#### JOB 1
Write out everything from "SQL syntax for" down to "in the documentation)" in the SQL join question, keeping it word for word.

#### TEXT FOR ANALYSIS

=== Begin Enclosure ===

SQL syntax for a left join where the matching clause is between a text_array and a text

(sorry for the stupid question, but I’m lost in the documentation)

I have these two tables:

cr> show create table processors;
+-----------------------------------------------------+
| SHOW CREATE TABLE doc.processors                    |
+-----------------------------------------------------+
| CREATE TABLE IF NOT EXISTS "doc"."processors" (     |
|    "identifier" TEXT NOT NULL,                      |
|    "name" TEXT INDEX USING FULLTEXT WITH (          |
|       analyzer = 'english'                          |
|    ),                                               |
|    "definition" TEXT INDEX USING FULLTEXT WITH (    |
|       analyzer = 'english'                          |
|    ),                                               |
|    "properties" OBJECT(DYNAMIC) AS (                |
|       "brand" TEXT,                                 |
|       "cores_theads" TEXT,                          |
|       "socket" TEXT                                 |
|    ),                                               |
|    "attachments" ARRAY(TEXT),                       |
|    PRIMARY KEY ("identifier")                       |
| )                                                   |
...

cr> show create table attachments_meta;
+-------------------------------------------------------+
| SHOW CREATE TABLE doc.attachments_meta                |
+-------------------------------------------------------+
| CREATE TABLE IF NOT EXISTS "doc"."attachments_meta" ( |
|    "digest" TEXT NOT NULL,                            |
|    "name" TEXT INDEX USING FULLTEXT WITH (            |
|       analyzer = 'english'                            |
|    ),                                                 |
|    "description" TEXT INDEX USING FULLTEXT WITH (     |
|       analyzer = 'english'                            |
|    ),                                                 |
|    "filename" TEXT,                                   |
|    PRIMARY KEY ("digest")                             |
| )                                                     |
...

=== End Enclosure ===

#### JOB 2
In the listing, replace "Image resolution" with "Screen resolution" in everything from the line containing "Describe the element at coordinates (691, 158)" down to the line containing "coordinates (643, 48).". Return only those listing lines, with nothing else changed.

#### INPUT DATA

=== Begin Enclosure ===

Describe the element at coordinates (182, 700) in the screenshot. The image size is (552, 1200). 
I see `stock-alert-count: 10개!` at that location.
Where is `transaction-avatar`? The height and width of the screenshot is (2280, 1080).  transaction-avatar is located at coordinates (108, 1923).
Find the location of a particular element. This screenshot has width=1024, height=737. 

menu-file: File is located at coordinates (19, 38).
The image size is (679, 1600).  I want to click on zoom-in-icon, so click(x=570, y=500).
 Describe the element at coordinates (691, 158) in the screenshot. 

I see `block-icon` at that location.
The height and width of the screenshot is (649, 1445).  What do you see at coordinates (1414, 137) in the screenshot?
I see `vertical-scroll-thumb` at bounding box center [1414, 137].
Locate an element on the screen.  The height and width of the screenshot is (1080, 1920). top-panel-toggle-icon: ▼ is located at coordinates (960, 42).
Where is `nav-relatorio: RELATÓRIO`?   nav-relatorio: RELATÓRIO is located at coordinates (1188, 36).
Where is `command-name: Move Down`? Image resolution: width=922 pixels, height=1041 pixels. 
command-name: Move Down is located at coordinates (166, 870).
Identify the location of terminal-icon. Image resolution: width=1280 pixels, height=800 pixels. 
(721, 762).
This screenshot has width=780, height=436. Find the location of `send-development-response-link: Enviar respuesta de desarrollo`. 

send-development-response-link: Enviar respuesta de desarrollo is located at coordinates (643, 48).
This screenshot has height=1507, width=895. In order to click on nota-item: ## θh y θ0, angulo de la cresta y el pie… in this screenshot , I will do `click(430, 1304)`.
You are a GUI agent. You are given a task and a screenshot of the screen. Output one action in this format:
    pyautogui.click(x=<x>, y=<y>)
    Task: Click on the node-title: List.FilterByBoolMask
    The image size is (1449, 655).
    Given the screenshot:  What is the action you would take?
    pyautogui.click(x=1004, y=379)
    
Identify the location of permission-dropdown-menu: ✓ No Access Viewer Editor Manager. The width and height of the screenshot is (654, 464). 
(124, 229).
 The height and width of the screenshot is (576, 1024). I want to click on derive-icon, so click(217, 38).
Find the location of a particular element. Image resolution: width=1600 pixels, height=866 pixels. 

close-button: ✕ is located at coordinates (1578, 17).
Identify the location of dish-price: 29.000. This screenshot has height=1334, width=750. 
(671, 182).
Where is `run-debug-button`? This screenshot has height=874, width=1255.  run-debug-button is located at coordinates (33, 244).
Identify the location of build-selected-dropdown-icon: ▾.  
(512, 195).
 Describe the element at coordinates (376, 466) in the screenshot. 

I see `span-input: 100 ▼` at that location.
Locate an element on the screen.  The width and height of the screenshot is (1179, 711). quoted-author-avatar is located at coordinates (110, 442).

=== End Enclosure ===

#### RESPONSE BOX 1
SQL syntax for a left join where the matching clause is between a text_array and a text

(sorry for the stupid question, but I’m lost in the documentation)

#### RESPONSE BOX 2
 Describe the element at coordinates (691, 158) in the screenshot. 

I see `block-icon` at that location.
The height and width of the screenshot is (649, 1445).  What do you see at coordinates (1414, 137) in the screenshot?
I see `vertical-scroll-thumb` at bounding box center [1414, 137].
Locate an element on the screen.  The height and width of the screenshot is (1080, 1920). top-panel-toggle-icon: ▼ is located at coordinates (960, 42).
Where is `nav-relatorio: RELATÓRIO`?   nav-relatorio: RELATÓRIO is located at coordinates (1188, 36).
Where is `command-name: Move Down`? Screen resolution: width=922 pixels, height=1041 pixels. 
command-name: Move Down is located at coordinates (166, 870).
Identify the location of terminal-icon. Screen resolution: width=1280 pixels, height=800 pixels. 
(721, 762).
This screenshot has width=780, height=436. Find the location of `send-development-response-link: Enviar respuesta de desarrollo`. 

send-development-response-link: Enviar respuesta de desarrollo is located at coordinates (643, 48).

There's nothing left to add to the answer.